Was there no regret? “Well, maybe,” George softly allowed after reflection.
He then told how in March 1945, flying back over rural Austria after a bombing raid in southern Germany, the flight deck heard from the bombardier that the crew couldn’t dislodge a very big bomb stuck in the bomb bay door.
“We sure can’t land with that damned thing hanging out,” McGovern agreed. He told his crew to hang on as he began to agitate his clunky big Liberator as wildly as its specs would allow. When, in a whoosh, the plane lifted, George looked down as the heavy bomb sped to earth, headed directly for a farmhouse below. He knew it was noon. He worried that a farm family was probably at lunch on that sunny day, out of the war’s way, and that they were going to be blown to pieces. “Yeah, I’ve always regretted that,” George told the TV crew.
When he got back to San Giovanni air base he was given a telegram, telling him that Eleanor, his wife, had given birth to their first child. “So,” he thought, “life is given, other lives blown away.”

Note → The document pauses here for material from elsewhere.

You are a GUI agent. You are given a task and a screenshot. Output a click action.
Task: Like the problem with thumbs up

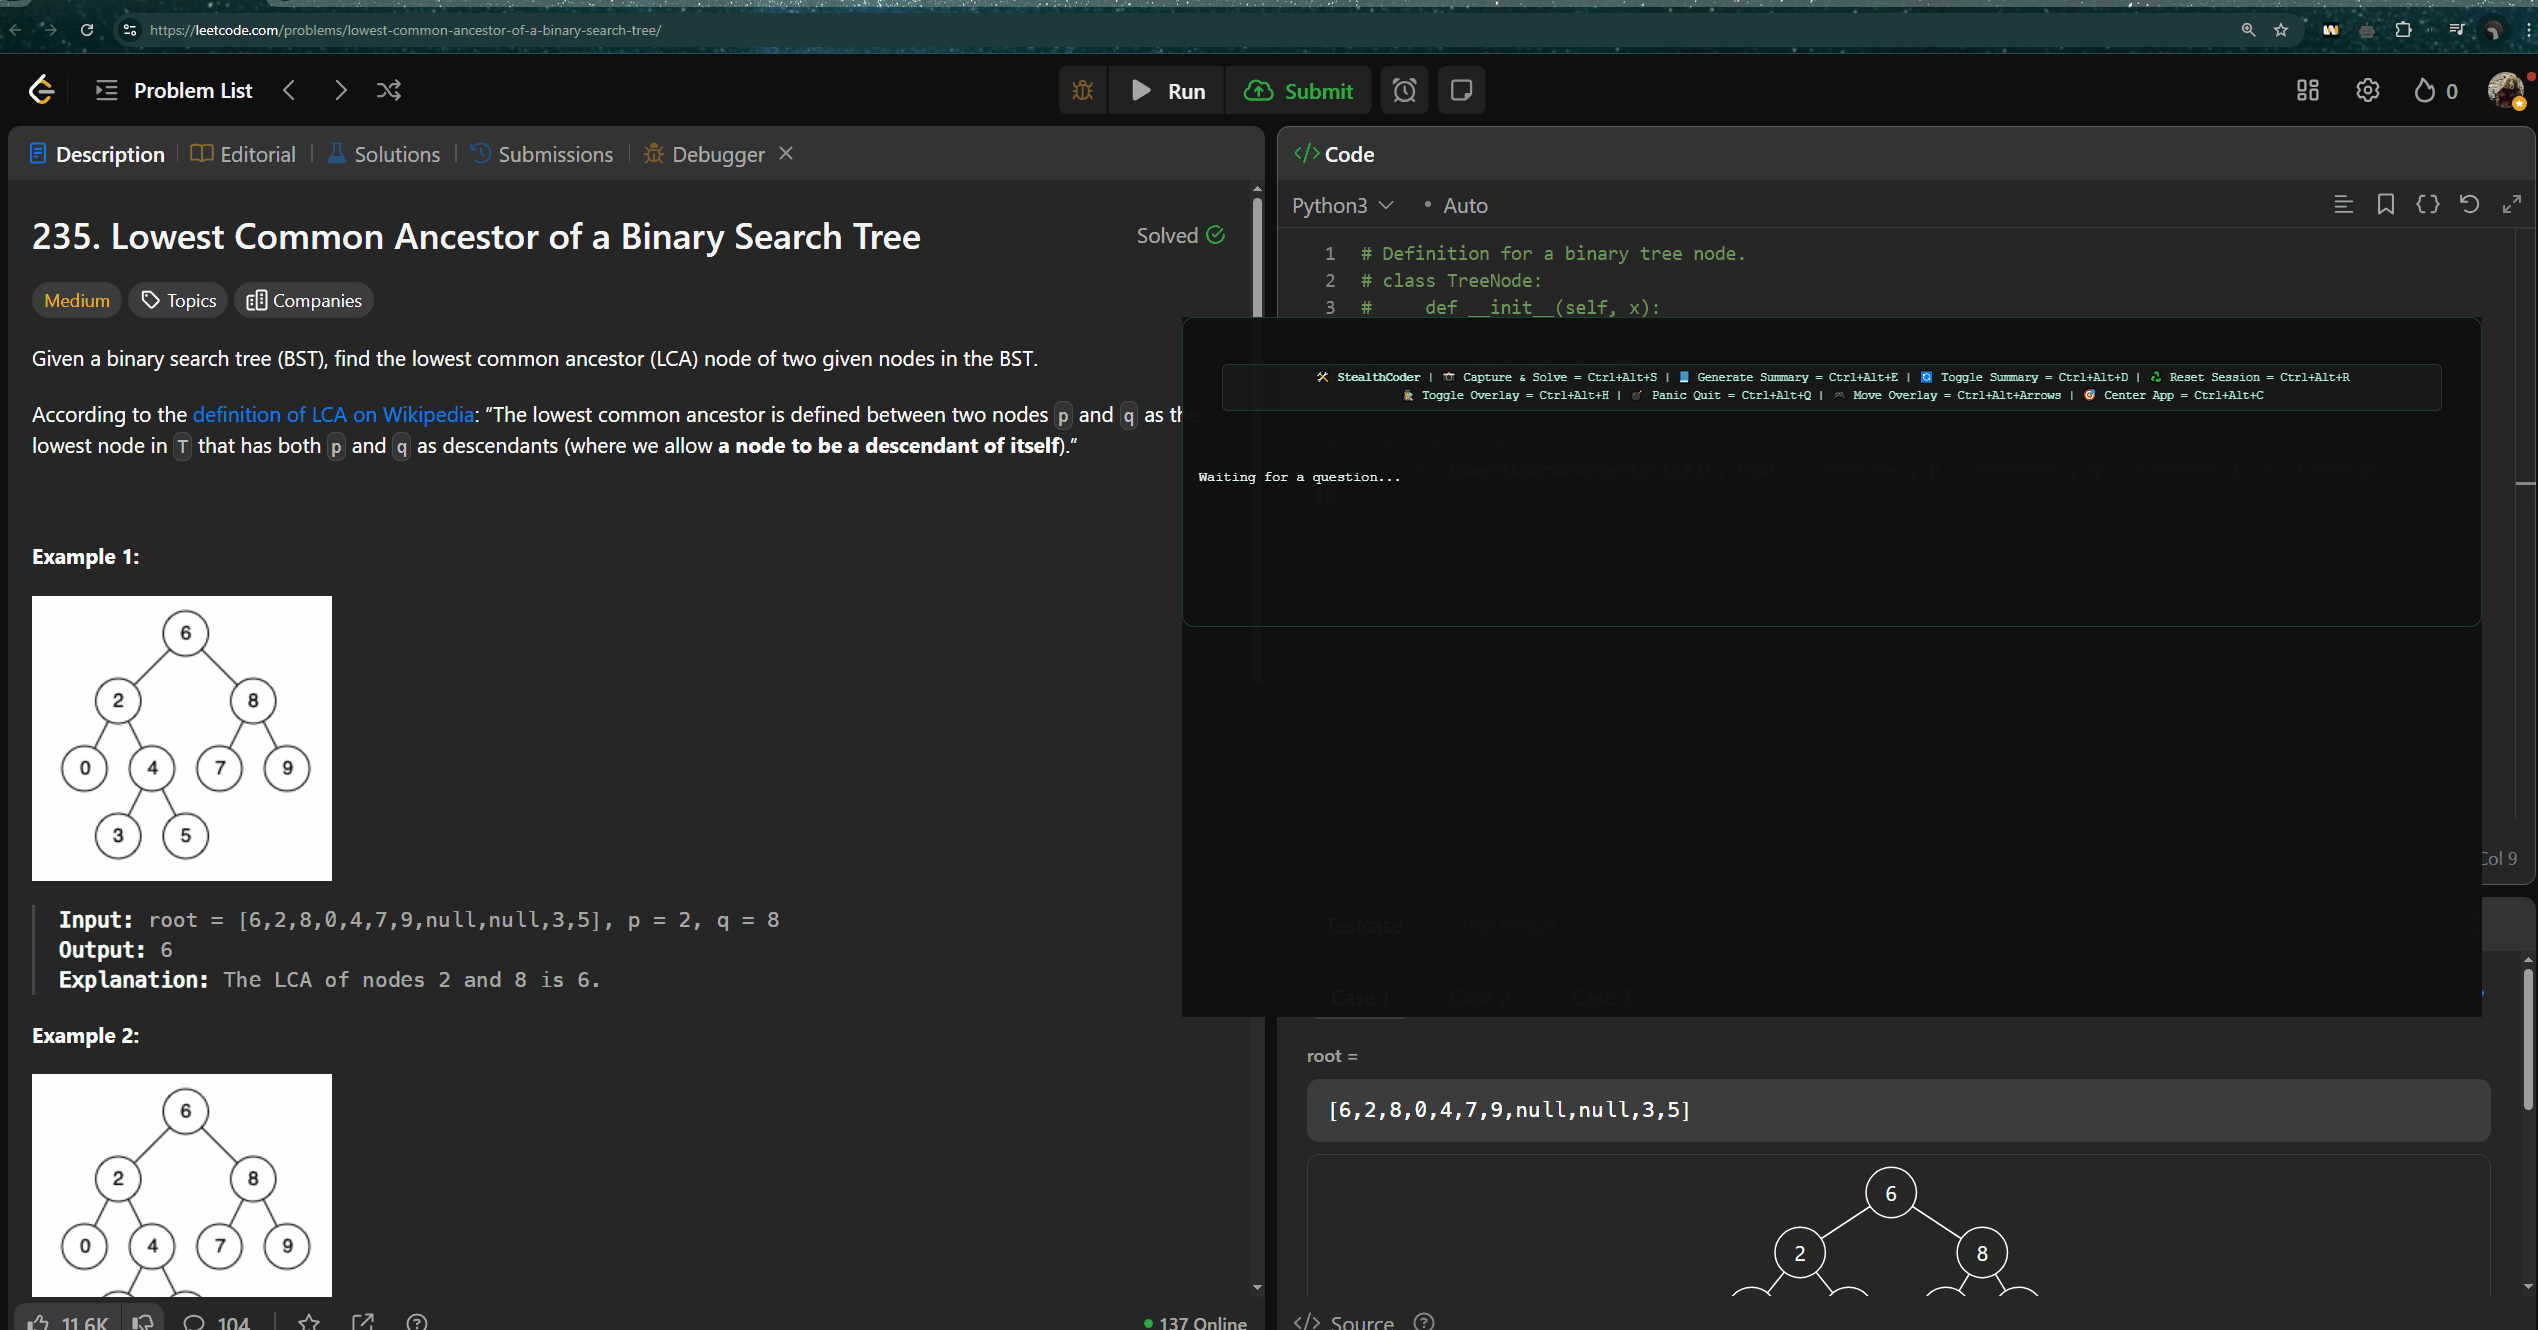pyautogui.click(x=38, y=1321)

After the documentary aired, George received a call from the Austrian TV producer. She had been reached by an elderly man who had seen the interview. He called to say it had been his farm the bomb had hit. The family had come in for lunch but heard the aircraft going through its crazy paces as it tried to dump the bomb, so they ran to a gully to take cover. The farmer wanted McGovern to know they had been unharmed. He agreed that getting rid of Hitler was what really mattered. “Now that’s redemption,” George told me.
In later life, McGovern went back to the United States, receiving the kinds of honours that come to elder statesmen when the view through the rear-view mirror turns nostalgic. It was premature. The invasion of Iraq aroused McGovern’s ire again, and he became a resolute adversary of George Bush’s invasion. His truest redemption came with the election of Barrack Obama, whose candidacy was built on opposition to another stupid and arrogantly launched US war, proof 36 years after McGovern failed that an antiwar candidate could become President.